Data to examine START
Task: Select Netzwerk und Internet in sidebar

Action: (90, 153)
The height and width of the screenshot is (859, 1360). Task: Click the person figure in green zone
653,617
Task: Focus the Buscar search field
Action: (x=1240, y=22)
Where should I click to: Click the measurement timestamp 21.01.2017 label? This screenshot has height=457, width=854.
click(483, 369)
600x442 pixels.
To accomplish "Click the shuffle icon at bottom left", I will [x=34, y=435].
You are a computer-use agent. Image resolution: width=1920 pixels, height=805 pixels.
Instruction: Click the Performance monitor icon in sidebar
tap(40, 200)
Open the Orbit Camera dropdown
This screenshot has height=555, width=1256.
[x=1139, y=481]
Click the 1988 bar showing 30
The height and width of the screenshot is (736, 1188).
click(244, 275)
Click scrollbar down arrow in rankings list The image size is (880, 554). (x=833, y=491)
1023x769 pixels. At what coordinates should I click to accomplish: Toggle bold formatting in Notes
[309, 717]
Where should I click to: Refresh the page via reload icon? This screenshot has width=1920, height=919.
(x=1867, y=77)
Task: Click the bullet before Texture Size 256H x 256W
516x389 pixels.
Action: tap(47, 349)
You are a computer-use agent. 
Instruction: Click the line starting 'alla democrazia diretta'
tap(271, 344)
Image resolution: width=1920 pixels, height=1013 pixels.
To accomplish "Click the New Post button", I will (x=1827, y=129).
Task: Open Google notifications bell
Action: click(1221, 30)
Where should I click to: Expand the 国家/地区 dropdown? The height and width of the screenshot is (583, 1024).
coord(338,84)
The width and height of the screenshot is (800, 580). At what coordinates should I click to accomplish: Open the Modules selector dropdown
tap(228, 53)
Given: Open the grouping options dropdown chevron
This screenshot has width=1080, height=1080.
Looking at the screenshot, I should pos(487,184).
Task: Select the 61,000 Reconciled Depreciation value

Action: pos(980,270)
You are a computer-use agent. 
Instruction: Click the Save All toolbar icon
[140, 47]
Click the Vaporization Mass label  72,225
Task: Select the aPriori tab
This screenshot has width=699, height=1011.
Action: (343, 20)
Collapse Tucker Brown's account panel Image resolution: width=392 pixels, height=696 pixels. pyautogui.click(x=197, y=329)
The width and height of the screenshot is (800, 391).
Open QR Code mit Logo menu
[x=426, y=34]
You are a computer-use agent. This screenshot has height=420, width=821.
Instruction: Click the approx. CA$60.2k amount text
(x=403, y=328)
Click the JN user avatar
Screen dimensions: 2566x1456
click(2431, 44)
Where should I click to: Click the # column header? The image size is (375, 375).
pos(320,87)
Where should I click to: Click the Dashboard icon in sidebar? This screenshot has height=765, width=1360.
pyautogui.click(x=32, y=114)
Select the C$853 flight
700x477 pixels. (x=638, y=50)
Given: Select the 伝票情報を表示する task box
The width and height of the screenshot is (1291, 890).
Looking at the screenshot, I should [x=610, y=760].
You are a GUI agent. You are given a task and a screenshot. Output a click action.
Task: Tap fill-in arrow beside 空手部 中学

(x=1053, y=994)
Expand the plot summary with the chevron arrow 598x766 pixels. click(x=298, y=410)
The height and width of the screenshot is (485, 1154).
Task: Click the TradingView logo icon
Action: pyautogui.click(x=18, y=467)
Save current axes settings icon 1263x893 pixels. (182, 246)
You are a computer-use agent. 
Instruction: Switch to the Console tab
Data to examine END
Set down every record above exactly as written.

Task: Select Netzwerk und Internet in sidebar

Action: (90, 153)
The height and width of the screenshot is (859, 1360). Task: Click the person figure in green zone
653,617
Task: Focus the Buscar search field
Action: (x=1240, y=22)
Where should I click to: Click the measurement timestamp 21.01.2017 label? This screenshot has height=457, width=854.
click(483, 369)
600x442 pixels.
To accomplish "Click the shuffle icon at bottom left", I will [x=34, y=435].
You are a computer-use agent. Image resolution: width=1920 pixels, height=805 pixels.
Instruction: Click the Performance monitor icon in sidebar
tap(40, 200)
Open the Orbit Camera dropdown
This screenshot has height=555, width=1256.
[x=1139, y=481]
Click the 1988 bar showing 30
The height and width of the screenshot is (736, 1188).
click(244, 275)
Click scrollbar down arrow in rankings list The image size is (880, 554). (x=833, y=491)
1023x769 pixels. At what coordinates should I click to accomplish: Toggle bold formatting in Notes
[309, 717]
Where should I click to: Refresh the page via reload icon? This screenshot has width=1920, height=919.
(x=1867, y=77)
Task: Click the bullet before Texture Size 256H x 256W
516x389 pixels.
Action: tap(47, 349)
You are a computer-use agent. 
Instruction: Click the line starting 'alla democrazia diretta'
tap(271, 344)
Image resolution: width=1920 pixels, height=1013 pixels.
To accomplish "Click the New Post button", I will (x=1827, y=129).
Task: Open Google notifications bell
Action: click(1221, 30)
Where should I click to: Expand the 国家/地区 dropdown? The height and width of the screenshot is (583, 1024).
coord(338,84)
The width and height of the screenshot is (800, 580). At what coordinates should I click to accomplish: Open the Modules selector dropdown
tap(228, 53)
Given: Open the grouping options dropdown chevron
This screenshot has width=1080, height=1080.
Looking at the screenshot, I should pos(487,184).
Task: Select the 61,000 Reconciled Depreciation value

Action: pos(980,270)
You are a computer-use agent. 
Instruction: Click the Save All toolbar icon
[140, 47]
Click the Vaporization Mass label  72,225
Task: Select the aPriori tab
This screenshot has width=699, height=1011.
Action: (343, 20)
Collapse Tucker Brown's account panel Image resolution: width=392 pixels, height=696 pixels. pyautogui.click(x=197, y=329)
The width and height of the screenshot is (800, 391).
Open QR Code mit Logo menu
[x=426, y=34]
You are a computer-use agent. This screenshot has height=420, width=821.
Instruction: Click the approx. CA$60.2k amount text
(x=403, y=328)
Click the JN user avatar
Screen dimensions: 2566x1456
click(2431, 44)
Where should I click to: Click the # column header? The image size is (375, 375).
pos(320,87)
Where should I click to: Click the Dashboard icon in sidebar? This screenshot has height=765, width=1360.
pyautogui.click(x=32, y=114)
Select the C$853 flight
700x477 pixels. (x=638, y=50)
Given: Select the 伝票情報を表示する task box
The width and height of the screenshot is (1291, 890).
Looking at the screenshot, I should [x=610, y=760].
You are a GUI agent. You are given a task and a screenshot. Output a click action.
Task: Tap fill-in arrow beside 空手部 中学

(x=1053, y=994)
Expand the plot summary with the chevron arrow 598x766 pixels. click(x=298, y=410)
The height and width of the screenshot is (485, 1154).
Task: Click the TradingView logo icon
Action: pyautogui.click(x=18, y=467)
Save current axes settings icon 1263x893 pixels. (182, 246)
You are a computer-use agent. 
Instruction: Switch to the Console tab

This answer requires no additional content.